Bugüne kadar bu konuda neler tartışıldı?



Başbakan Recep Tayyip Erdoğan, "Bu taşın altına elimizi koymadık, bedenimizi koyduk" dedi.


CHP lideri Deniz Baykal, "Sen kimsin sen... Peygamberlere bile Allah fren yapmış" diye konuştu. MHP lideri Devlet Bahçeli ise, "Cumhuriyet tarihinde eşi görülmemiş rezalettir" ifadelerini kullandı.


Günlerdir tartışıyorlar. Tartışmanın nedeni Anayasa paketi. O paket artık Anayasa Komisyonu'nda.  Ve tartışma artık komisyonun çatısı altında sürecek. Sürecek çünkü hem AKP Meclis'ten geçirmekte kararlı, hem de muhalefet eleştirilerinin ve iddialarının arkasında.


CHP, "Önce paketin imzalarının üç kere değiştirildiğini iddia etti, sonra teklif yok hükmündedir" dedi.


AKP paketi, yeniledi, Meclis'e de yeniden sundu. Sundu ama CHP yeni bir iddiayı gündeme taşıdı.  İlk teklifin hala geçerli olduğu iddiası. Bu nedenle de CHP ilk teklifin ikinci teklifle birlikte Anayasa Komisyonu'nda görüşülmesi gerektiğini savunuyor.


AKP Grup Başkanvekili Suat Kılıç ise, "Uydurulmuş senaryolardır" dedi.


Bugüne kadar gelen tartışmalar bunlar.
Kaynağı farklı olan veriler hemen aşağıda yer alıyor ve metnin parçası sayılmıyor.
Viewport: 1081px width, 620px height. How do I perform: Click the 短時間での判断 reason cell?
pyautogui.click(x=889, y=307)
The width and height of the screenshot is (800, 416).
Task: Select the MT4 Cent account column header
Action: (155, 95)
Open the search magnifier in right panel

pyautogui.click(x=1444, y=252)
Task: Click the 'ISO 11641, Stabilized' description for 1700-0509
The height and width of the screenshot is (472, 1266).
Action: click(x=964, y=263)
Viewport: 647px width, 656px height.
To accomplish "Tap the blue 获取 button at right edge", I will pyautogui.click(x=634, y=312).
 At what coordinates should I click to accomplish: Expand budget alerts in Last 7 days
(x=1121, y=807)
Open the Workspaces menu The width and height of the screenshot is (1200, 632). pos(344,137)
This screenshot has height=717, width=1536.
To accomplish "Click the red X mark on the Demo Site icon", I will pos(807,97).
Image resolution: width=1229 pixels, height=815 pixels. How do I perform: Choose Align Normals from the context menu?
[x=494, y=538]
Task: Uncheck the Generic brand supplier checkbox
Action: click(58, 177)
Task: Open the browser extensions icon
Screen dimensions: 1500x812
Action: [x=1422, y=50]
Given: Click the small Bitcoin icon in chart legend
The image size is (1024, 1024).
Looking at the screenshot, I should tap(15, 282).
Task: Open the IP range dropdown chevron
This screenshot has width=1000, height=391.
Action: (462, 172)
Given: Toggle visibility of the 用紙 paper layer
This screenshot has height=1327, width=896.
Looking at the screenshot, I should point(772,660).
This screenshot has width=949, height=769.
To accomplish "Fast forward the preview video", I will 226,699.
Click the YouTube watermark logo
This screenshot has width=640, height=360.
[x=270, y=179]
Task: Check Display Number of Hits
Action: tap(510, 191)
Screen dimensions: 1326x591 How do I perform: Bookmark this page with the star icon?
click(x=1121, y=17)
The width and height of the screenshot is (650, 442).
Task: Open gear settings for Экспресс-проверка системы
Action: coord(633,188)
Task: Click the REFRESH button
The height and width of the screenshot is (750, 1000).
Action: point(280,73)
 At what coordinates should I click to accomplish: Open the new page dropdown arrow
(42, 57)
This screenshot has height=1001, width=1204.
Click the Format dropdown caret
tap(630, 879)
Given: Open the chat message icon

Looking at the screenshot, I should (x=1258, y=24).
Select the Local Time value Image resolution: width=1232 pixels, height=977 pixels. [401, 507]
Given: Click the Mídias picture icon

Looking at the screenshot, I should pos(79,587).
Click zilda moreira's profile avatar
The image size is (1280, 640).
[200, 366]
Bugün de sürmesi beklenen tartışmalar. Ama sadece bununla da kalması beklenmiyor. Bir de paketin içeriği var...


CHP ve MHP hemen her seferinde "Paketi dayatıyorlar, amaçları yargıyı kuşatmak " dedi.


MHP kapılarını tamamen kapattı. CHP ise şart koydu, "Cumhurbaşkanı yargıyla ilgili üç maddeyi referanduma sunacağını açıklasın diğer maddelerde uzlaşma ararız " diyerek.


Ama  AKP de buna karşı. Ve bir de refarandum sınırı nedeniyle gözlerin çevrildiği BDP var. Onlar ise, "Pazarlık yok " deselerde, ne yapacaklarını açıklamadı.